Başbakan diyor ki: "Bakın Avrupa ülkelerinde ormanlardan geçen yollara. O yollar yapılırken ağaç kesilmedi mi?"
Doğru.
Kesilmiştir mutlaka.
Ekonomik getirisi, toplumsal getirisi daha fazla ise ağaç kesilir.
Ülke medeniyse kesilenin yerine başka yere veya çevresine daha fazlası dikilir.
Kesilen her ağaca içim yanar.
Balıkesir ile Edremit arasına çift yol yapıldı mesela.
Epey bir ağaç kesildi.
Her geçişimde gözlerim doldu kesilen, yıkılan ağaçları gördükçe.
"Şart mıydı bu kadar geniş yol" diye düşündüm.
Ama bir yandan da çevresindeki ağaçlandırma çalışmalarının devam ettiğini gördüm.

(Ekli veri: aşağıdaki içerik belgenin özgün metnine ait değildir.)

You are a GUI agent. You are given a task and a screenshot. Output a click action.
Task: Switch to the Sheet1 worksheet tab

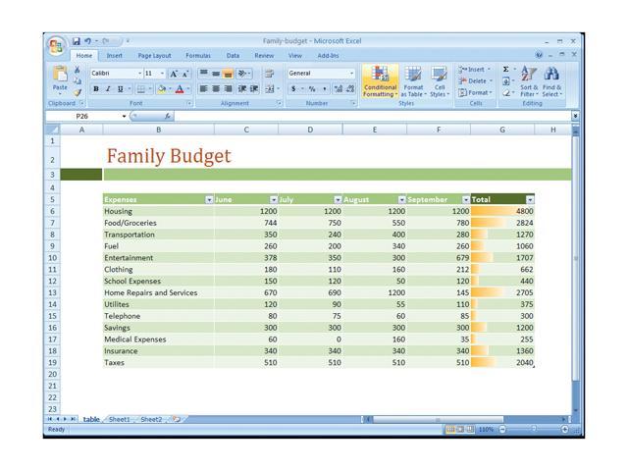[119, 419]
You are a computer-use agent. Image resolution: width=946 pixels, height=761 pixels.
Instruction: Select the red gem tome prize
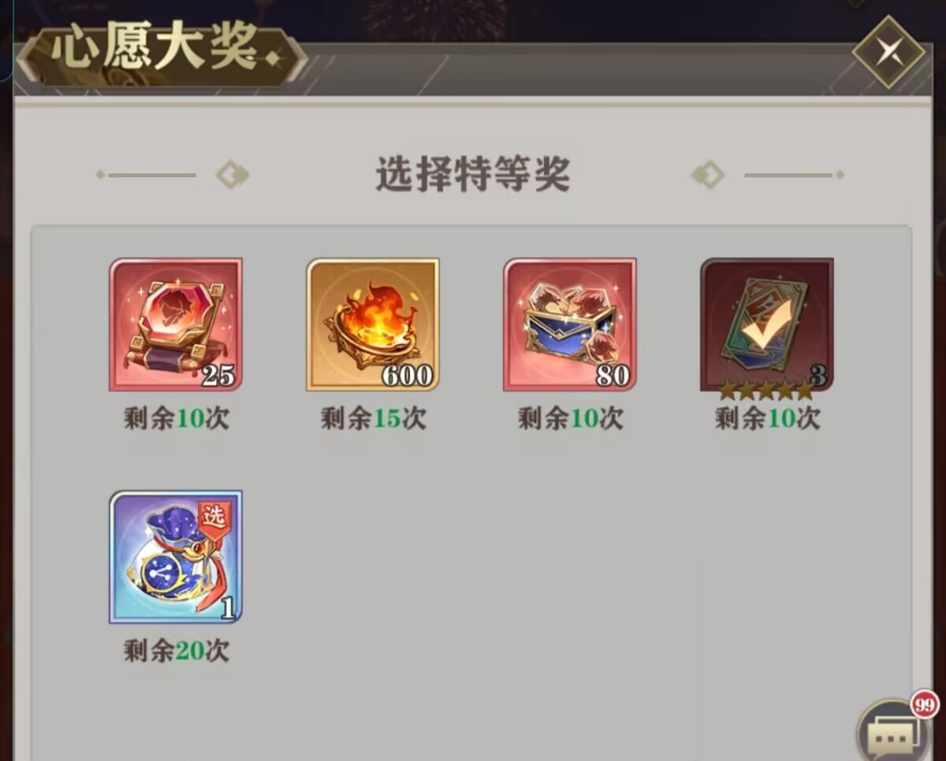pos(176,325)
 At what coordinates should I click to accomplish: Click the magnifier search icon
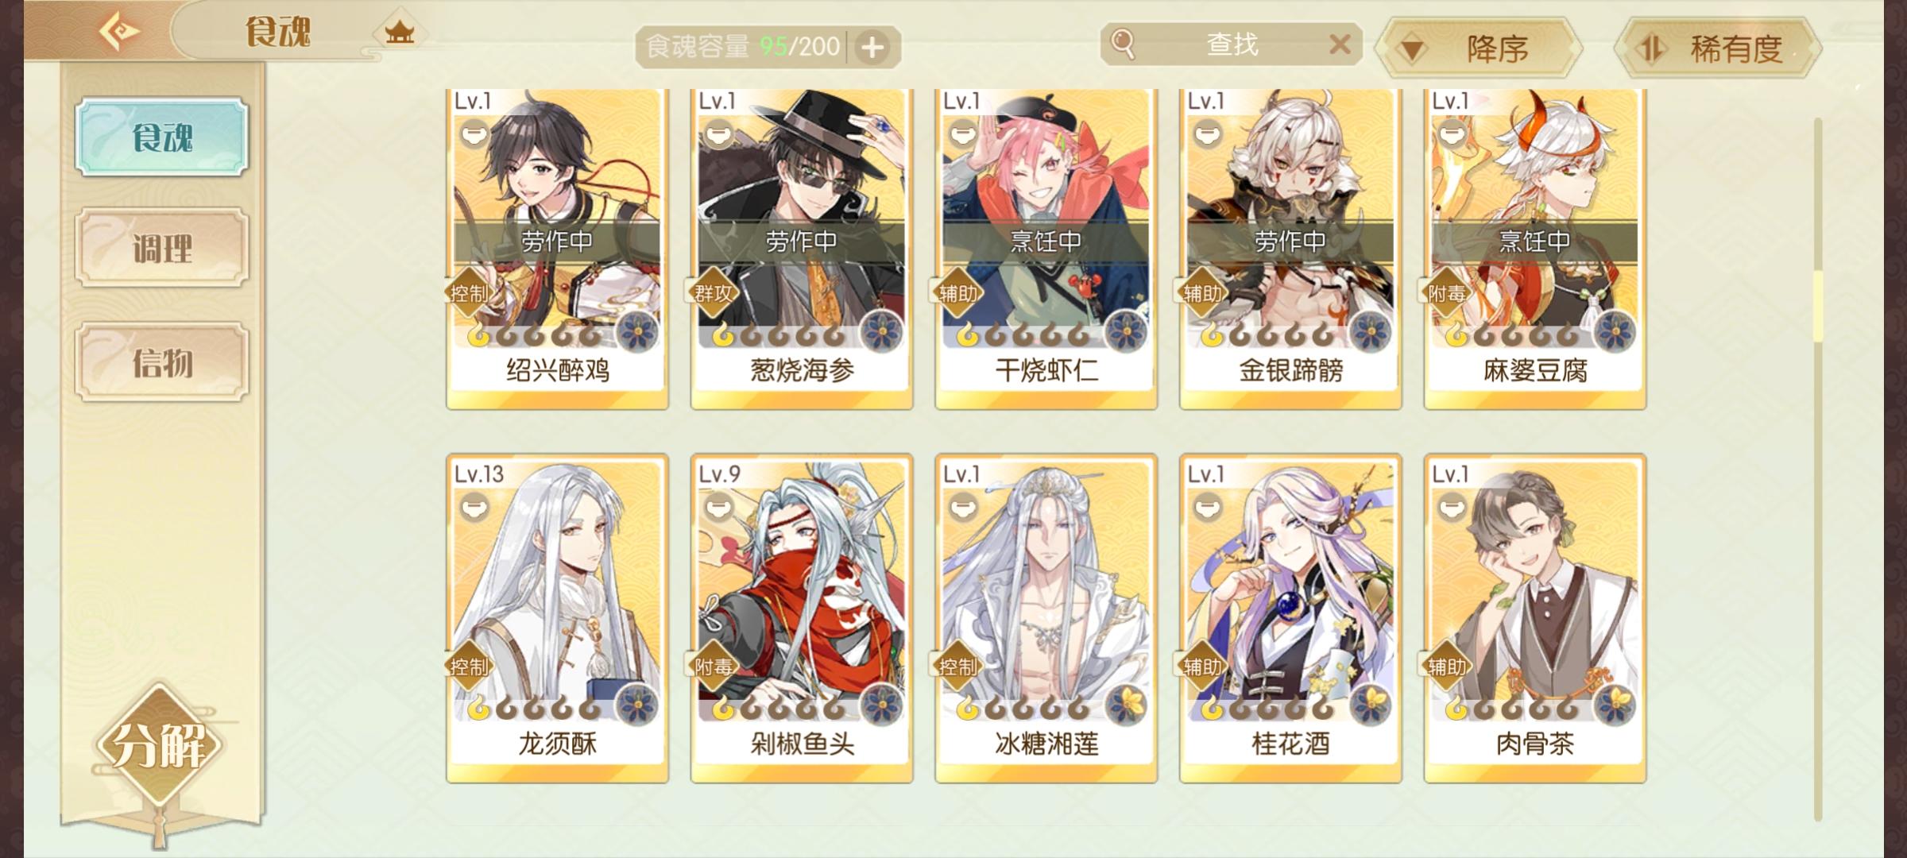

Sevindim.
Yeni de değil bu çalışmalar, bildim bileli oralarda ağaçlandırma görürüm, mutlu olurum.
Minnettar olurum.
Başbakan'ın dediği gibi "yol medeniyettir".
Ama ağaçları korumak istemek de medeni bir davranıştır.
Her zaman her yerde, her medeni ülkede böyle olmuştur bu iş.
Nerede ağaç kesilse kimileri karşı çıkar "medeniyet" adına, kimileri kesimi savunur "medeniyet" için.
İşin zor tarafı, her iki tarafın da haklı olmasıdır.
Yol da insanlar içindir, ağaç da.
Her ikisi de insanların yaşam kalitesini artırır.
Ağaç da, yol da.
O nedenle ne yol yapana kızabilirsiniz, ne de yol için ağaç kesilmesine karşı çıkana.
Çünkü her ikisi de medeniyettir.

Karabük'ten özür

BİR teşbih yaptık, bir kent ayağa kalktı.
Sözünü ettiğim kent Karabük.
Dünkü yazımda Galatasaray'ı eleştirirken, "Bir yanda Karabükspor, diğer yanda neredeyse tüm Karabük kentini satın alacak paraya mal olmuş Galatasaray" diye bir cümle kurdum.
Karabük'te kıyamet kopmuş.
Bu cümleyi "Karabük'e hakaret" olarak algılamışlar.
Cümleyi soldan sağa okuyorum, sağdan sola okuyorum bir hakaret, bırakın hakareti bir küçümseme dahi göremiyorum.
Yukarıdan aşağıya, aşağıdan yukarıya okuyorum yine göremiyorum.
Ama benim görüp görmemem önemli değil.
Karabüklüler öyle görmüşse ve bu konuda bir hassasiyetleri var ise ben ne desem boş.
Bu durumda yapacak tek şey var.
Karabüklülerden özür dilerim.
Karabük'ü küçümsemek aklımdan bile geçmedi.
Kusuruma bakmayın. Özür dilerim.

NE ZAMAN ADAM OLURUZ?

Siyasetin yargıya müdahalesini eleştirenler, askerin yargıya müdahalesini beklemediği zaman.